* [PAGE TEXT]:

# # # # #

License, Not Freedom

It is quite difficult to get people who are used to modern city or suburban life to move into the villages and small towns of bush alaska.  While these places have acquired many of the technological features of the rest of the united states, such as television, phones, indoor heating, and so on, they remain difficult to get into or out of, especially in the winter, and lack many modern conveniences.  It has been especially difficult to attract dentists.

In response to the lack of dentists, and the sorry state of dental health of many rural alaska residents, the Alaska Native Tribal Health Consortium (ANTHC) several years ago established a program for the training of dental therapists to provide primary dental care to “native” people in bush communities.  These therapists, initially trained in new zealand but now educated here in Anchorage, are able to do preventative dental care, as well as simple fillings and extractions.

Although training and utilization of such therapists is established practice in a number of other countries, including canada, south africa and the united kingdom, it is new here, and the Alaska Dental Society, the American Dental Association, and the Alaska State Board of Dentistry have been quick to try and prevent dental therapists from practicing in this state.  Their legal efforts have so far been unsuccessful in stopping this program, but because of opposition from dentists, therapists are at present allowed to practice only in alaska, and only on “native” (ie, eskimo, indian, and/or aleut) people.

# # # # #

* [TASKS AND EXERCISES]:
- 1) According to the text about dental therapists, where were the therapists trained at first?
- 2) Retype the part of the text about dental therapists that starts at the words "Although training and" and ends after "and/or aleut) people.".
- 3) For each statement, say whether it agrees with the text about dental therapists: (a) The therapists can do simple fillings and extractions. (b) Legal efforts by dental groups have stopped the therapist program. (c) Therapists may treat any Alaska resident.
Work from the text about dental therapists alone.

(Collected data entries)
# # # # #

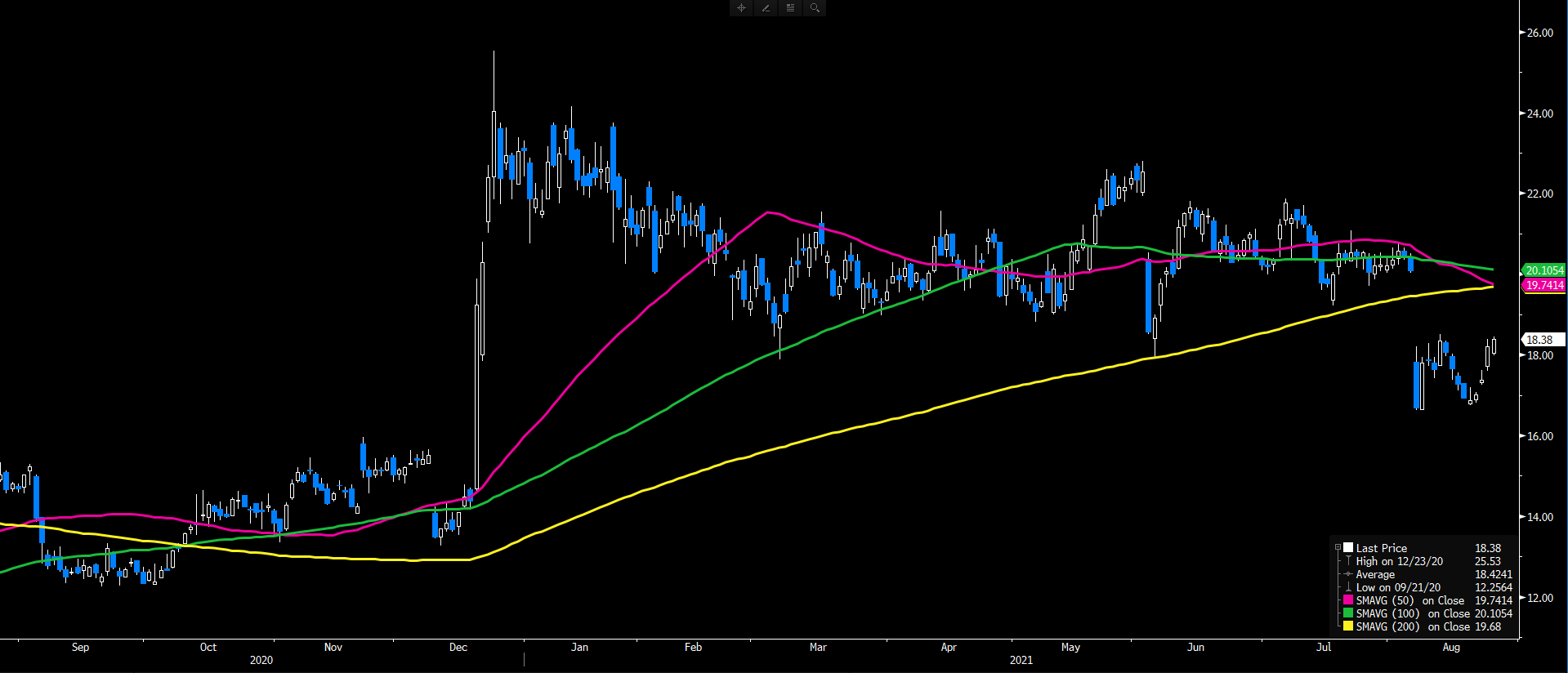This screenshot has height=673, width=1568.
Task: Click the green SMAVG (100) swatch
Action: tap(1348, 613)
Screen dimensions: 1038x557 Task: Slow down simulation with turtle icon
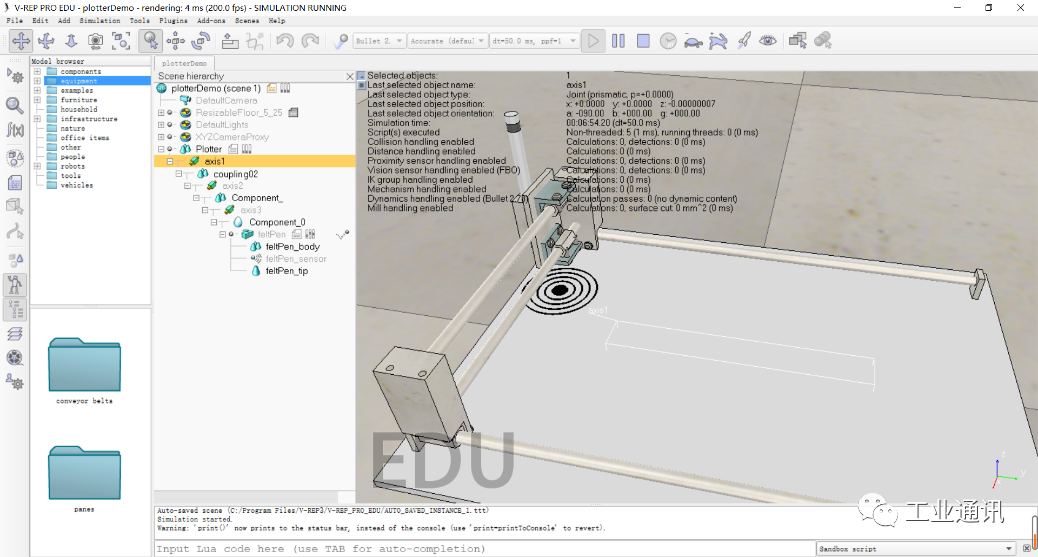click(692, 41)
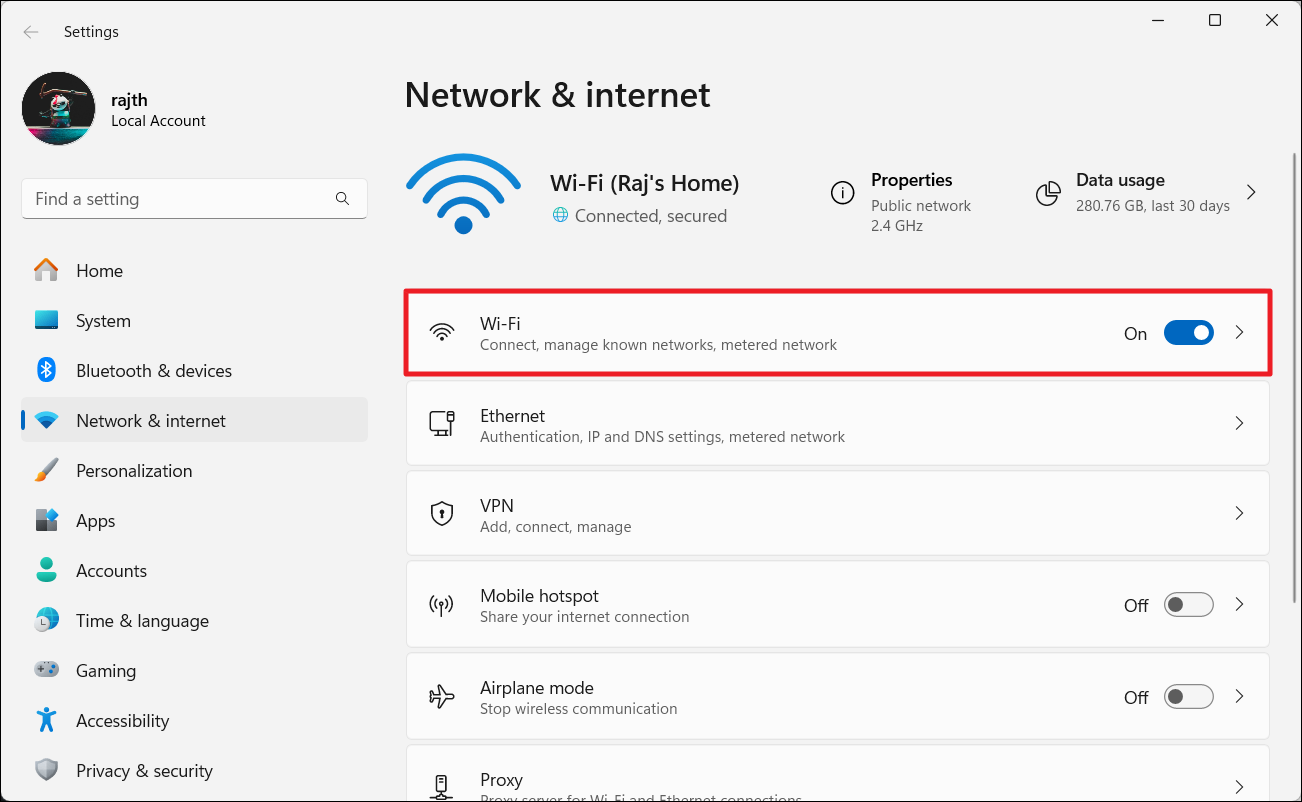Image resolution: width=1302 pixels, height=802 pixels.
Task: Click the Mobile hotspot signal icon
Action: [x=441, y=605]
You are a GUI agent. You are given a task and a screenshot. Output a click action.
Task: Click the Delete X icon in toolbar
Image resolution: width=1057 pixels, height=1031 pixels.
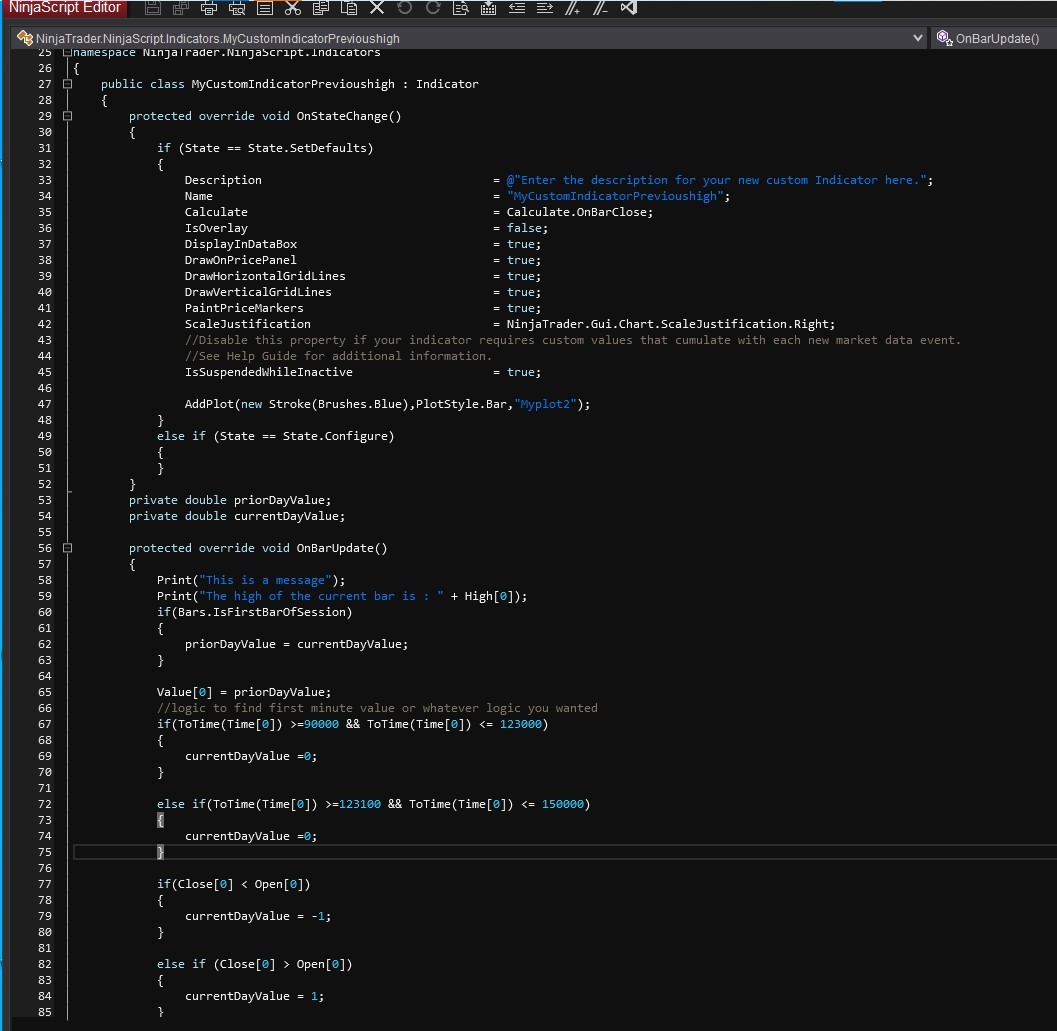click(377, 8)
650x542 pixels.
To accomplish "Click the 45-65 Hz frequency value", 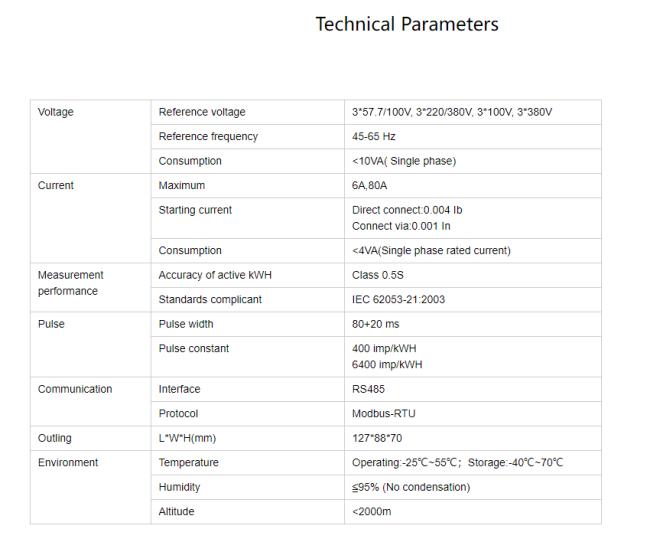I will click(x=374, y=136).
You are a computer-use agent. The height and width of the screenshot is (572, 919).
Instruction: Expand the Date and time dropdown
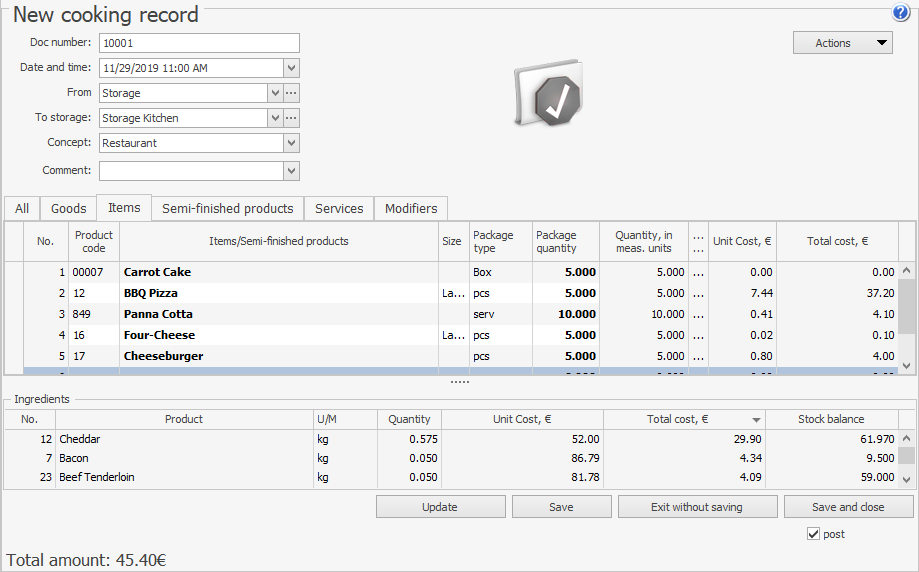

# # # # #

* [TASK-BY-TASK OUTPUTS]:
- 1) They were initially trained in New Zealand.

- 2)
Although training and utilization of such therapists is established practice in a number of other countries, including canada, south africa and the united kingdom, it is new here, and the Alaska Dental Society, the American Dental Association, and the Alaska State Board of Dentistry have been quick to try and prevent dental therapists from practicing in this state.  Their legal efforts have so far been unsuccessful in stopping this program, but because of opposition from dentists, therapists are at present allowed to practice only in alaska, and only on “native” (ie, eskimo, indian, and/or aleut) people.

- 3)
(a) Yes: "are able to do preventative dental care, as well as simple fillings and extractions."
(b) No: "Their legal efforts have so far been unsuccessful in stopping this program"
(c) No: "only on “native” (ie, eskimo, indian, and/or aleut) people."